Judge Orders OpenAI to Share 20 Million Anonymized ChatGPT Chats in Copyright Battle
On January 5, 2026, District Judge Sidney H. Stein confirmed a previous decision made by Magistrate Judge Ona T. Wang back in November. The ruling, issued in the Southern District of New York, stated that proper privacy protections are in place and that the data is important enough to justify its release. In the court’s view, the balance between privacy and legal relevance has been carefully maintained.
OpenAI pushed back, saying that producing such a massive dataset—roughly 0.5% of all preserved ChatGPT logs—would be overly burdensome and could still create risks for user privacy. The company suggested a narrower approach instead, offering to search only for conversations that directly mention the plaintiffs’ copyrighted works. Judge Stein rejected this proposal, explaining that the law does not require discovery to follow the “least burdensome” path available.
This legal fight traces back to July 2025, when major media companies, including The New York Times and Chicago Tribune, demanded access to as many as 120 million ChatGPT logs. Their goal was to investigate whether ChatGPT responses were reproducing copyrighted material it had been trained on.
Eventually, OpenAI provided a sample of 20 million anonymized conversations. While plaintiffs initially accepted this sample, they later resisted full production, arguing that nearly all of the logs—about 99.99%—had nothing to do with the case.
Judge Wang sided with the plaintiffs in November and denied OpenAI’s request to reconsider the decision in December. Judge Stein’s latest ruling now makes the order final. The data will be shared under a strict protective order, complete with de-identification rules designed to prevent users from being identified, according to Bloomberg.
OpenAI pointed to a prior Second Circuit case involving blocked SEC wiretap disclosures, hoping to draw a parallel. However, Judge Stein firmly dismissed the comparison. He emphasized that ChatGPT conversations are voluntarily submitted by users and are clearly owned by OpenAI—unlike secret recordings. Judge Wang had earlier noted that users’ privacy would be safeguarded through extensive anonymization.

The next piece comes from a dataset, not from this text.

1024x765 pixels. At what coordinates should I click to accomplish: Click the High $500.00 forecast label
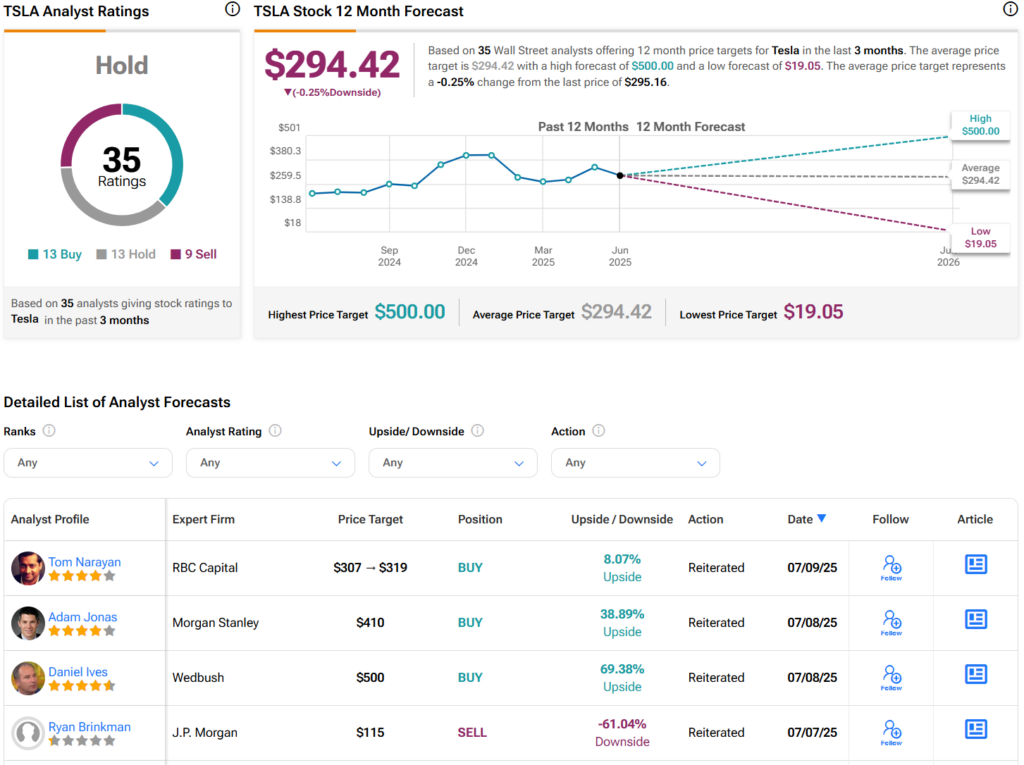979,125
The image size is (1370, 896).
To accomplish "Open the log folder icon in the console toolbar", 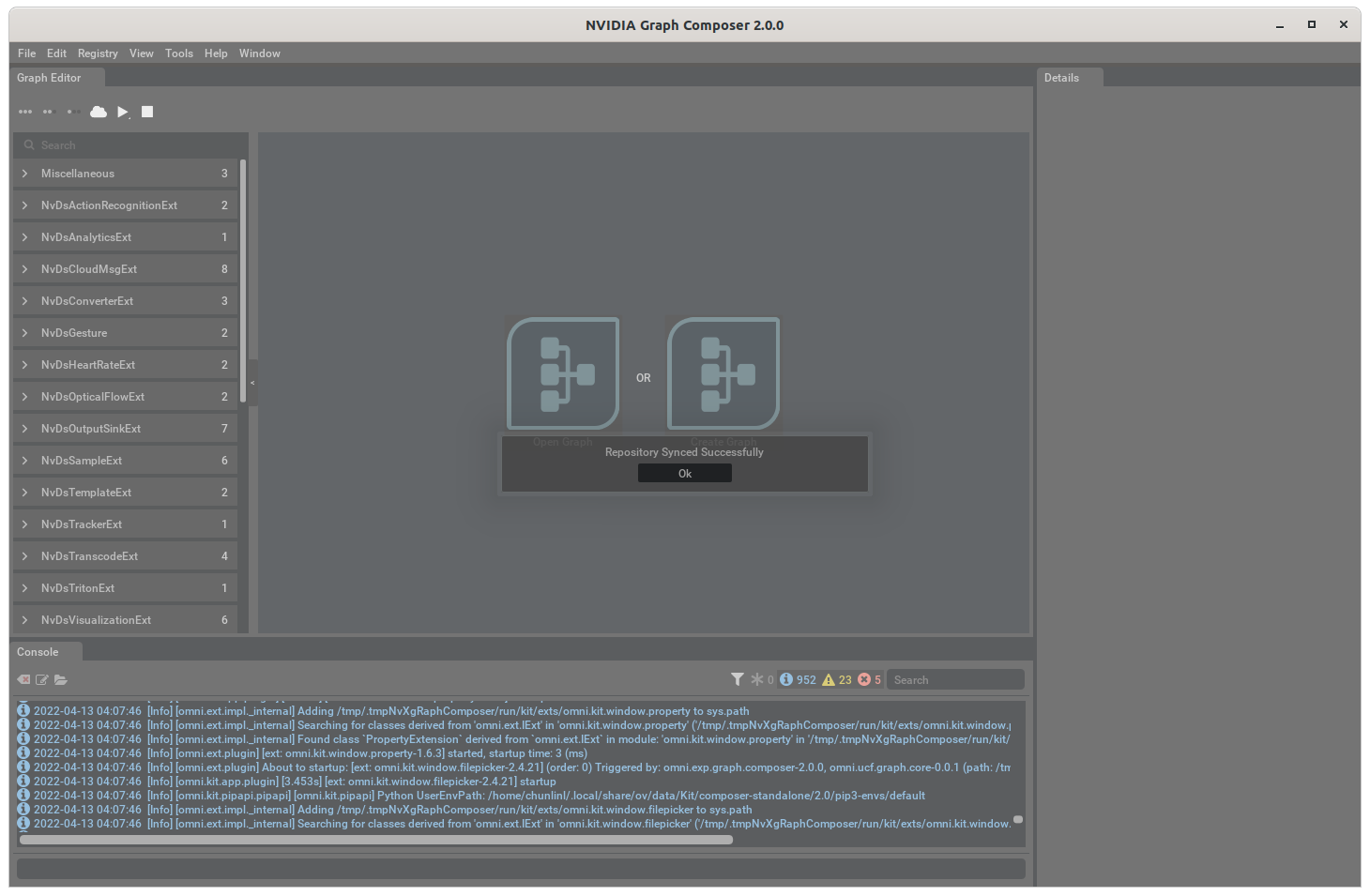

This ruling pushes forward the discovery phase in In re OpenAI, Inc. Copyright Infringement Litigation (No. 1:25-md-03143), a sweeping case that combines 16 lawsuits filed by news organizations, authors, and other creators. These plaintiffs claim their work was used without permission to train large language models.
The case reflects a growing wave of lawsuits against AI companies such as Microsoft and Meta, all testing how traditional copyright law applies to modern generative AI. At the heart of these disputes are heated debates over fair use, data scraping, and creative ownership.
Plaintiffs say the chat logs are crucial to proving their claims and pushing back against OpenAI’s argument that they manipulated ChatGPT prompts to generate evidence. OpenAI, on the other hand, maintains that anonymization and court protections are more than enough to ensure no user privacy is violated.
Beyond this case, the ruling highlights a deeper tension between legal discovery demands and the massive data vaults held by AI companies. Some critics fear that turning over bulk chat logs—even anonymized—could damage user trust and make people think twice before using chatbots. Supporters argue that transparency is necessary to hold powerful tech firms accountable.
OpenAI, represented by legal teams from Keker Van Nest, Latham & Watkins, and Morrison & Foerster, now faces tight deadlines to produce the data.
As AI-related lawsuits continue to multiply, this order sends a clear message: courts are willing to demand large-scale evidence to examine how AI systems are built and trained. For creators, it strengthens their ability to challenge what they see as copyright overreach. For tech companies, it signals growing scrutiny of how user data is stored and used.
Dr. Ilia Kolochenko, CEO of ImmuniWeb, told Cybersecuritynews that the decision is a serious setback for OpenAI. “This ruling will encourage other plaintiffs in similar cases,” he said, “either to win in court or to push AI companies into much stronger settlements.”
He also offered a sobering reminder for everyday users. “No matter your privacy settings, your interactions with AI systems may one day appear in court,” Kolochenko warned. He explained that the architecture of modern AI models is extremely complex, and even if some systems claim to delete chat history, other layers may still retain it. In rare cases, he added, such evidence could even trigger investigations—or worse—for AI users.